Employers could be required to report their race pay gap statistics under new plans revealed by Theresa May to increase ethnic minority representation at work.
Announcing the launch of a consultation on whether mandatory reporting will help address disparities between the pay and career prospects of black, Asian and minority ethnic (BAME) workers and their white colleagues, the prime minister said: "Every employee deserves the opportunity to progress and fulfil their potential in their chosen field, regardless of which background they are from, but too often ethnic minority employees feel they're hitting a brick wall when it comes to career progression."
The consultation, which runs until January, will allow organisations to share views on what information should be published while avoiding “undue burdens on businesses”.
Peter Cheese, chief executive of the CIPD, said he fully supported ethnicity pay gap reporting and the “need for meaningful action” that will drive change.
"The CIPD has consistently highlighted the need for organisations to be more transparent about how they report on the diversity of their workforce and how they reward, manage and develop their people as a catalyst for creating more diverse and inclusive workplaces,” he said.
"It is crucial that the insights and views of employers are fully taken into account during the consultation, for any new law in this area to truly create more inclusive workplaces. There are many challenges and complexities to consider when collecting, analysing and reporting data on ethnicity, so there will be a need to provide in-depth information, advice and guidance for employers.”
Maria Miller MP, chair of the women and equalities committee, said it was “encouraging” to see the government is "taking race inequality seriously”.
“By requiring employers to take responsibility for the diversity of their workforces, the government can ensure that people from ethnic minorities are not left behind in their careers,” Miller said.
The move to report on ethnicity pay follows the decision by the government to require firms with more than 250 employees to reveal their gender pay gaps – though race pay is a far more complex area given the greater intersections between ethnicities, and the fact businesses are not currently required to collect information on their employees’ ethnic backgrounds.
Nikita Sonecha, employment solicitor at SA Law, said basing ethnicity pay reporting on the gender pay regime was a “good start, but not a quick fix to the situation”.
“Such a proposal is not intended to ‘name and shame’ companies where there is a race or ethnicity diversity gap, but enable them to see if there are any such issues and if so, whether these can be resolved,” Sonecha said.
She anticipated race discrimination claims “will increase exponentially” as it would be “easier for individuals to bring such claims and such data may be key to backing up their claims”.
The prime minister is also due to unveil a Race at Work Charter aimed at increasing recruitment and career progression among BAME employees.
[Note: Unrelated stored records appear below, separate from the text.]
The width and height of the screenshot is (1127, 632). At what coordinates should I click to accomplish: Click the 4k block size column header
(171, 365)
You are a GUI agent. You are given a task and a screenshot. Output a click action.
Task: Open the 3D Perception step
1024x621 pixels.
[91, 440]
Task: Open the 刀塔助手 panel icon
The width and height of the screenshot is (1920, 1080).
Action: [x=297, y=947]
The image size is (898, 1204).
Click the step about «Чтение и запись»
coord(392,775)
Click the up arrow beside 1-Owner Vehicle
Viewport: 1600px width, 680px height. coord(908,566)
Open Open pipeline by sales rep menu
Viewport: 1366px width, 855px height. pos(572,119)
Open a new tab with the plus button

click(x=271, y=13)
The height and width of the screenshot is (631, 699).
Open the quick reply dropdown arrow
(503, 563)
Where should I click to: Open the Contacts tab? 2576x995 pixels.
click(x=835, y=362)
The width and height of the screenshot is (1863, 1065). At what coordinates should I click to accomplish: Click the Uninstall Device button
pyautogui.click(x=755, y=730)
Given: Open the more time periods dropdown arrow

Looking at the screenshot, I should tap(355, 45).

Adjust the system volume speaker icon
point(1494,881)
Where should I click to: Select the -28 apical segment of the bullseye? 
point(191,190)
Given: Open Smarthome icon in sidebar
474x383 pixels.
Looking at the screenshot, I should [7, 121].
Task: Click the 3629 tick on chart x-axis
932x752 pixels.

The charter, designed with Business in the Community, has been signed by the CIPD, accountancy giant KPMG and public sector bodies including NHS England the Civil Service.
May’s announcement follows the launch of a review by the Department for Business, Energy and Industrial Strategy (BEIS) earlier this year, which will scrutinise how employers have tackled barriers to BAME employee progression at work, one year after the 2017 McGregor-Smith Review into race in the workplace.
That report found the UK economy could potentially benefit from a £24bn annual economic boost if BAME employees were given the same opportunities as their white counterparts.
And in the fifth episode of People Management’s That HR Podcast, Suzanne Semedo, the Ministry of Justice’s (MoJ) diversity and inclusion lead, said this research had made the business case for ethnicity pay gap reporting much clearer.
"Where I’ve seen organisations be more progressive is where they are absorbing that business case and linking it to their ability to reach their future customers – the whole globalisation argument,” Semedo said.
She added there was now an opportunity to make discussions around ethnicity in the workplace much more nuanced and strengths-based.
However, an Equality and Human Rights Commission (EHRC) report found most employers would face barriers in collecting data to calculate their ethnicity pay gap should it become a legal requirement.
More than half (51 per cent) of employers felt they faced barriers when it came to collecting ethnicity data, and a third (32 per cent) said collecting ethnicity data was “too intrusive”. A quarter (27 per cent) of businesses thought “employees did not want to share the information”.